All they did was kneel during the national anthem, in an attempt to highlight the chronic double standard in US policing.
"There are bodies in the street and people getting paid leave and getting away with murder," Kaepernick explained.
Did the rest of the country listen to his message, or make the faintest attempt to empathise with his cause? Hardly.
Mr Trump labelled the protesting players "disgraceful", saying anyone who took a knee was a "son of a b****" and should be fired.
Fans of Kaepernick's team, the San Francisco 49ers, filmed themselves burning his jersey.
Polls showed more than two-thirds of white Americans disapproved of him.
That is the response African-Americans copped when they tried to protest quietly. It got them nowhere. Meanwhile, the injustices continued to mount.
There are too many prominent examples from recent years to cite them all, but let's quickly run through a few.
Eric Garner told New York police he couldn't breathe 11 times while he lay dying on the ground in a chokehold.

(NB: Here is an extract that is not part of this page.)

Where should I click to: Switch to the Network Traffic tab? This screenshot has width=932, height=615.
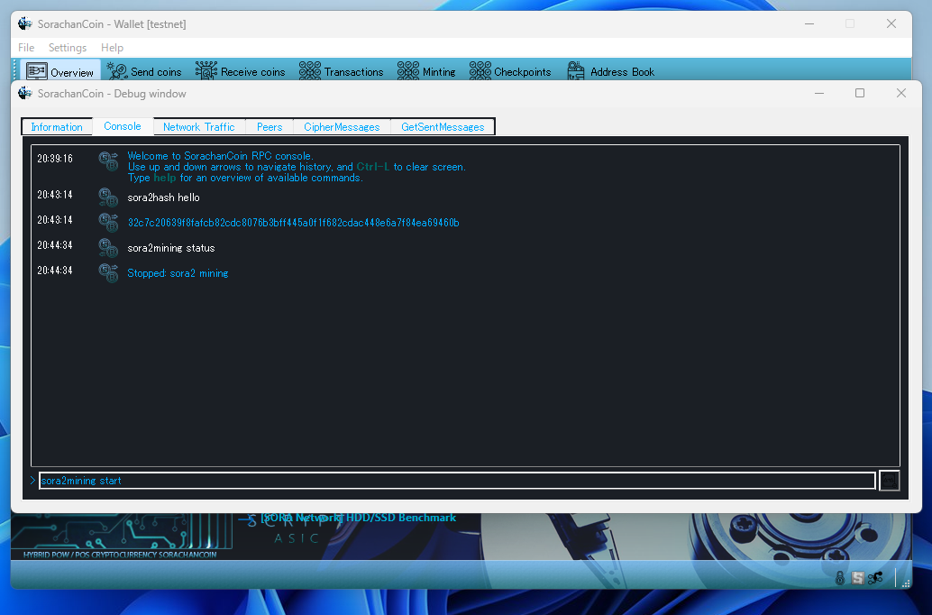pos(198,127)
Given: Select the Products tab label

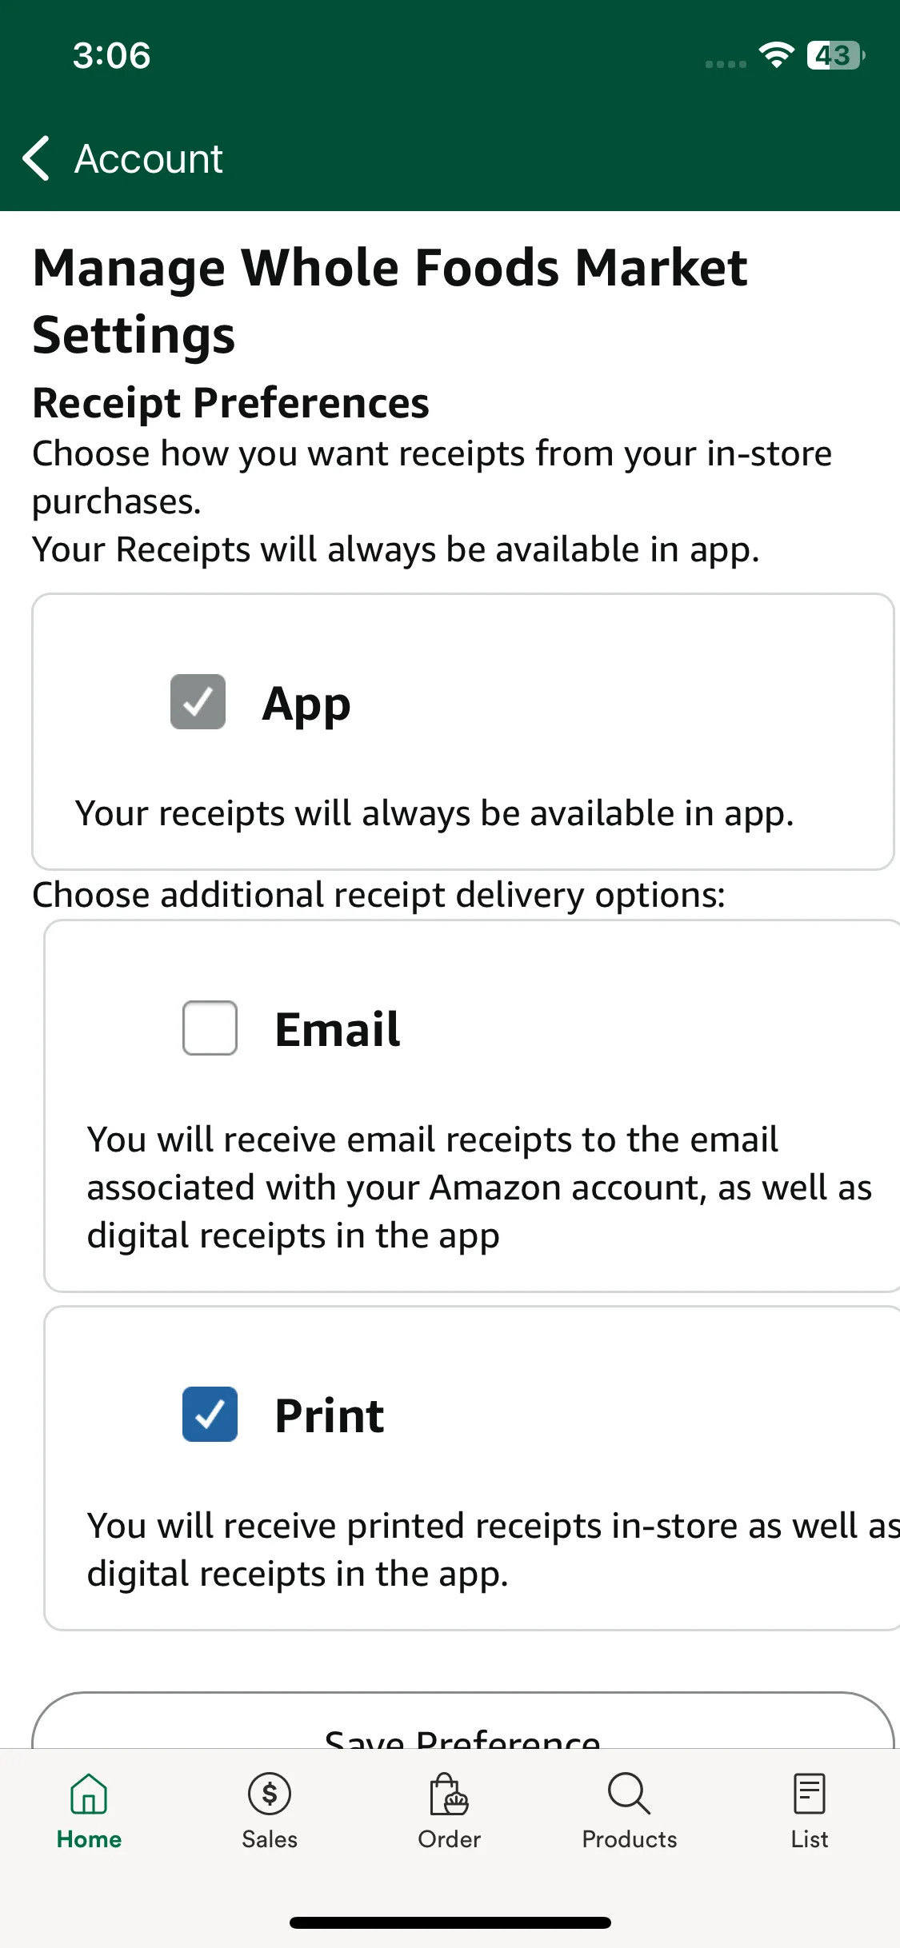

The officer responsible wasn't fired until five years later, and was never charged.
Freddie Gray died in Baltimore after sustaining injuries and falling into a coma while in police custody. None of the six officers suspended from their jobs in connection with the incident were ever convicted.
In February this year, 25-year-old Ahmaud Arbery was chased down and killed by a white father and son while he was out jogging. No arrests were made until May, when video of the shooting happened to emerge.
Last month a white woman, Amy Cooper, called the police and told them an "African-American man" - emphasis hers - was threatening her life because he had asked her to put a leash on her dog in Central Park.
And of course, police officer Derek Chauvin jammed his knee into Mr Floyd's neck for almost nine minutes, slowly killing him, even as members of the public filmed the scene and the victim pleaded for his right to breathe.
There had been 17 complaints against Mr Chauvin during his policing career, by the way, which resulted in two letters of reprimand and nothing more.
These are not isolated incidents. The same things have been happening for decades. The difference now is that everyone on the street has a camera, so we all get to see the incontrovertible proof of wrongdoing.
Without that footage from bystanders, Mr Floyd would just be another sad statistic; one more dead African-American suspect among thousands. White America, as usual, would give the officers involved the benefit of the doubt, and nothing would change.
Even now, amid all this upheaval, there is no guarantee anything will change. Mr Trump does not seem remotely interested in addressing America's racial inequality or even pretending to care about it. He would rather cast himself as the "President of law and order".
Speaking at the White House today, Mr Trump described the violence at protests as "domestic acts of terror" and threatened to deploy the military to "quickly solve the problem".
At the same time, the President - who, remember, called for NFL players to be sacked for the high crime of kneeling during the national anthem - insisted he was "an ally of all peaceful protesters".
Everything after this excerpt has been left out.